▶ _Instructions_:
1. According to the article on "Burn the House Down," who asked AJR to write the song, and for what?
2. Continue the article on "Burn the House Down" from its last sentence.

▶ _Quoted text_:
.....

Single by AJR

from the album The Click (Deluxe)
- Released: March 23, 2018
- Recorded: 2017
- Genre: Pop
- Length: 3:32
- Label: AJR Productions; BMG; Ultra;
- Songwriters: Adam Met; Jack Met; Ryan Met;
- Producer: Ryan Met

AJR singles chronology
| "Sober Up" (2017) | "Burn the House Down" (2018) | "Pretender" (2018) |

Music video
- "Burn the House Down" on YouTube

= Burn the House Down (song) =

2018 song by AJR

"Burn the House Down" is a song by American indie pop band AJR. It was released on March 23, 2018, as a single from the deluxe edition of their second studio album The Click.

==Background==
In 2017, Super Size Me 2: Holy Chicken!s director Morgan Spurlock reached out to AJR via Twitter, asking the band to create the theme song for it. The band watched the documentary and later stated "we were blown away after watching the film, and we immediately connected with Morgan’s passion as an underdog trying to shed light on this corrupt giant". "Burn the House Down" additionally reflected the position of American politics in 2017, with member Ryan Met saying "there’s a tangible power that our generation now has, making real political change in the world. That energy excites us, so we wanted to write a song shedding light on it". AJR planned on releasing "Burn the House Down" in October 2017, but the song was pushed back for unknown reasons. It was teased on March 21 and released March 23, 2018. The song had received over 105 million streams as of July 2019, and has over 351 million streams as of September 2023.

==Composition==
"Burn the House Down" is composed in 4/4 common time and in the key of A minor, with a tempo of 92 beats per minute (bpm).

.....

▶ _Data excerpt_:
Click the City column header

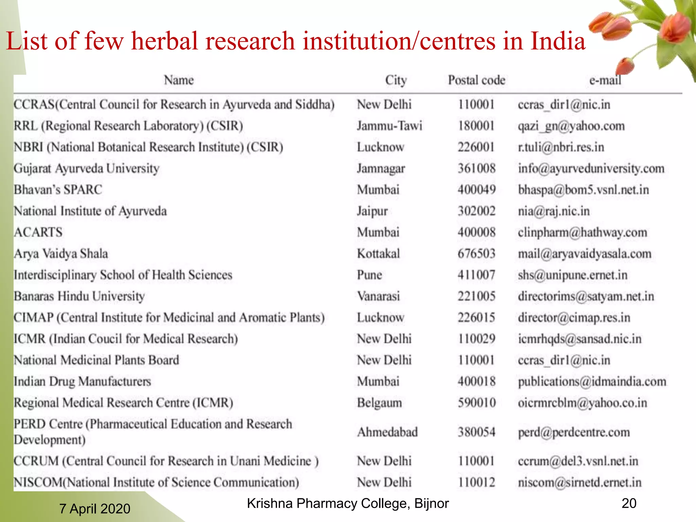tap(396, 81)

.....

▶ _Outputs in order_:
1. Morgan Spurlock asked AJR to create the theme song for his documentary Super Size Me 2: Holy Chicken!.

2.
During AJR's "How We Made" series and several of their tours, they showcased the step-by-step process of the creation of the song. The song's production began with an "angry and badass" bassline, applying Transient Designer to give the bass more attack. The band then created a drum kit for the song with a high-end filtered and distorted kick drum, a dubstep snare with a hand clap mixed in, and a hi-hat. Piano, organ, and percussion were later added to the bass and drums, nearly forming the full instrumental. Finally, the band wanted a "unique" instrument for the song's hook, initially trying marimba and cello before settling on a digitally pitch-bended trumpet.

==Music video==
A music video directed by the Mitchells and Spencer Hord was released on August 30, 2018. The video cuts between the band performing the song in a purple-lit warehouse and the band sitting on a gold bench with blindfolds being led from room to room with political imagery before ending with a fiery protest. The video has grossed over 100 million views as of September 2023, making it the second most viewed video on the band's YouTube channel, the first most being "World's Smallest Violin".

==Use in media==
"Burn the House Down" was used for the March for Our Lives protest in 2018, appearing in the announcement for the campaign's "Road to Change" tour. The band endorsed the campaign and partnered with March for Our Lives to educate their audience about ending gun violence and register voters at their concerts. However, AJR was initially conflicted about this use, with band member Adam Met later stating "we did not see AJR as a band that would lead the way towards a more progressive sunset. We saw this song as a way for us to question our own political responsibilities".

==Personnel==
Credits adapted from Tidal.

- Adam Met – backup vocals, bass, composer
- Jack Met – main vocals, instruments, composer
- Ryan Met – backup vocals, instruments, composer, producer
- Chris Gehringer – audio mastering
- Drew Allsbrook – audio mixing

==Charts==
"Burn the House Down" peaked at number 2 on the Billboard Alternative Airplay chart for six weeks in a row, with the band later tweeting:

...Maybe this can be a lesson to everyone: Don't be a chameleon trying to fit in, trying to sound like everyone else. Be a fucking peacock. Spread your colorful feathers and say to the world "THIS IS WHO I'M GONNA BE. I REALLY HOPE YOU CARE." And thank you, AJR fans, for caring.

===Weekly charts===

Weekly chart performance for "Burn the House Down"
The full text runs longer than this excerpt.